* Passage given *

Pastoring my first church, things were going rather well, I thought. Perhaps that contributed to my hubris as I stood in the pulpit one Sunday morning and told the church that God wanted us to commit to a wonderful missions project that would cost $6,000 over and above our budget. The money would have to be gathered within a month, I told them, and I was grateful in advance for what they were going to do.

Somewhere I'd heard that visionaries do this sort of thing … and that people love it.

Walking into the church's board meeting the next night, I honestly expected to be affirmed for my bold leadership. So I was taken off guard when the chairman opened the meeting and immediately turned to Ernest Krost, the highly respected 75-year-old father-figure of the congregation.

"Mr. Krost has a comment," the chairman said.

"Brother Gordon," he said, "I have a rebuke for you."

As I sucked in my breath, Mr. Krost began: "You may have thought that your announcement yesterday morning was a worthy cause. But this board wants you to never again go to this congregation and ask for money without consulting us first.

* Problems *
[a] Can you write out the pastoring story from "Somewhere I'd heard" to "of the congregation.", word for word?
[b] Does each statement agree with the pastoring story? Answer yes or no for each and quote the words from the story that settle it.
(i) The missions project would cost $6,000 beyond the church's budget.
(ii) The pastor went into the board meeting expecting to be rebuked.
(iii) Ernest Krost was 75 years old.

* Provided records *
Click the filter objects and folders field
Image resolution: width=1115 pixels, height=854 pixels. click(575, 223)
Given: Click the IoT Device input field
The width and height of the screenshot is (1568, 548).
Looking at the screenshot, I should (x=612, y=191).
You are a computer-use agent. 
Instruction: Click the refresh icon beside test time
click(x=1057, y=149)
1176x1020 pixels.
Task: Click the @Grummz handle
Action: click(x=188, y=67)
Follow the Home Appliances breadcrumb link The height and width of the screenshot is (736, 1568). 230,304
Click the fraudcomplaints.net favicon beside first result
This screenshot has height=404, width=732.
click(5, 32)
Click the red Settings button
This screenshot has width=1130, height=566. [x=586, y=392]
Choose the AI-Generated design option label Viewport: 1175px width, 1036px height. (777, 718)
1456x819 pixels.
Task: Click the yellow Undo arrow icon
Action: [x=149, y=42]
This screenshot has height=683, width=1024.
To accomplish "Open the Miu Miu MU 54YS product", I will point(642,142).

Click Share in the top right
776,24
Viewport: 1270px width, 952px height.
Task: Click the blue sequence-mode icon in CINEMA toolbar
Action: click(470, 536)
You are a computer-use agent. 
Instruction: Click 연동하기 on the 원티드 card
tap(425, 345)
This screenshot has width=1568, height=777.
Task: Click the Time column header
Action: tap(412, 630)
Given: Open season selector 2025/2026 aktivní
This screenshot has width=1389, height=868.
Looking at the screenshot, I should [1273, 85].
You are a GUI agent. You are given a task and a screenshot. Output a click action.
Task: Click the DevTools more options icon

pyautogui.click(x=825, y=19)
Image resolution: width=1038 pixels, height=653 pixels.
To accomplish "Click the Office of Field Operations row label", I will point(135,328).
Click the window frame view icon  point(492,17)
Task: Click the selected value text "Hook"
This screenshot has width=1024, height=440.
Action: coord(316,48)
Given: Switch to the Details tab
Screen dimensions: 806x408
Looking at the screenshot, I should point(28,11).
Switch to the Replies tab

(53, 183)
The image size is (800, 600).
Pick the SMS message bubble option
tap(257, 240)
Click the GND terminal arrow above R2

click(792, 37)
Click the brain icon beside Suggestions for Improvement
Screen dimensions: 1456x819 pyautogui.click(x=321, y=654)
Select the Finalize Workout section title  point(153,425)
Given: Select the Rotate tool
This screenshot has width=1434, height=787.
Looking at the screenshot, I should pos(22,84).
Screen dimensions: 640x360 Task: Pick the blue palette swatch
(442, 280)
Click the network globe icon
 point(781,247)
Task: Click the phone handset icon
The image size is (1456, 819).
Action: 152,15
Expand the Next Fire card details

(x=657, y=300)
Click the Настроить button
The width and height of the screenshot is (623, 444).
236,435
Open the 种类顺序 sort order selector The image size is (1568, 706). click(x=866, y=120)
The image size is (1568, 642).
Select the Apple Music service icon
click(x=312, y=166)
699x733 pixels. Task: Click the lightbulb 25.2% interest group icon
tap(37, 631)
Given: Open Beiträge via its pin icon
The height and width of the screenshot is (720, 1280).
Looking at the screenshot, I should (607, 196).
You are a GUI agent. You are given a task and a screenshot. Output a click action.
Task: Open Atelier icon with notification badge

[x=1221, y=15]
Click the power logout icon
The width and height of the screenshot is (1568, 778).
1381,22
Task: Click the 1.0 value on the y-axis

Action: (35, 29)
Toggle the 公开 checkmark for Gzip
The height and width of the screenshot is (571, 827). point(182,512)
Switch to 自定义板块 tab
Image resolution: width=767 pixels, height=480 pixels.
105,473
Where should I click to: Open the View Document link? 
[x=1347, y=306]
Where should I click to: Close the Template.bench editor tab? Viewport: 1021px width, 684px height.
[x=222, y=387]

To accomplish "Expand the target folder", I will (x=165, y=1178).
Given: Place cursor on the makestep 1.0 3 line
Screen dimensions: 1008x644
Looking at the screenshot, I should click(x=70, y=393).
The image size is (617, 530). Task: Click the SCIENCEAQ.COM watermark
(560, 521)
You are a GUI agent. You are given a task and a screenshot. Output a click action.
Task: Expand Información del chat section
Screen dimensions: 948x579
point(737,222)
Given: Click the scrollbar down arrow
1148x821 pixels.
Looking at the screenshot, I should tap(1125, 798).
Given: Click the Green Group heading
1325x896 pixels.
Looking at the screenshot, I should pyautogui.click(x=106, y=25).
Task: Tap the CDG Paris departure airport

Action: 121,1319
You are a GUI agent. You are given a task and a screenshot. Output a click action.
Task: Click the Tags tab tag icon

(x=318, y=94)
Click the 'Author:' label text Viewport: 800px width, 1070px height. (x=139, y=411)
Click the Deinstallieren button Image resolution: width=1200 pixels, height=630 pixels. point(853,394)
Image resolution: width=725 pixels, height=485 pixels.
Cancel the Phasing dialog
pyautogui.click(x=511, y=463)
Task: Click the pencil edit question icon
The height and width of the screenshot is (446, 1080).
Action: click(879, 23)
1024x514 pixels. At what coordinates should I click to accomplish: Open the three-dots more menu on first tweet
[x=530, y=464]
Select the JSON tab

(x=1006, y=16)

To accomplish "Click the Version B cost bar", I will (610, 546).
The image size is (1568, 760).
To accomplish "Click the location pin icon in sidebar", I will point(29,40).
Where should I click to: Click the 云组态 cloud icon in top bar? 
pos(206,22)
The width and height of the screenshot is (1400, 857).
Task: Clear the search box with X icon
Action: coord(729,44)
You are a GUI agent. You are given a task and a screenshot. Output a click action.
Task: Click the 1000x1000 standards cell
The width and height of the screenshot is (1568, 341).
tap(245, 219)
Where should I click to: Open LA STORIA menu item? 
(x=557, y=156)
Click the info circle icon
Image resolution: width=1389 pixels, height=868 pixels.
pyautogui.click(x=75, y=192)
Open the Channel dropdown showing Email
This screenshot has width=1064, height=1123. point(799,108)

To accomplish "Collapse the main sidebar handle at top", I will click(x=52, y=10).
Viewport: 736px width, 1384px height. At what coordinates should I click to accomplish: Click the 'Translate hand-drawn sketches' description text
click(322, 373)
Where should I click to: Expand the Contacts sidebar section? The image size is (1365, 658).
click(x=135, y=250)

* Final answers *
[a]
Somewhere I'd heard that visionaries do this sort of thing … and that people love it.

Walking into the church's board meeting the next night, I honestly expected to be affirmed for my bold leadership. So I was taken off guard when the chairman opened the meeting and immediately turned to Ernest Krost, the highly respected 75-year-old father-figure of the congregation.

[b]
(i) Yes: "cost $6,000 over and above our budget"
(ii) No: "I honestly expected to be affirmed for my bold leadership"
(iii) Yes: "the highly respected 75-year-old father-figure of the congregation"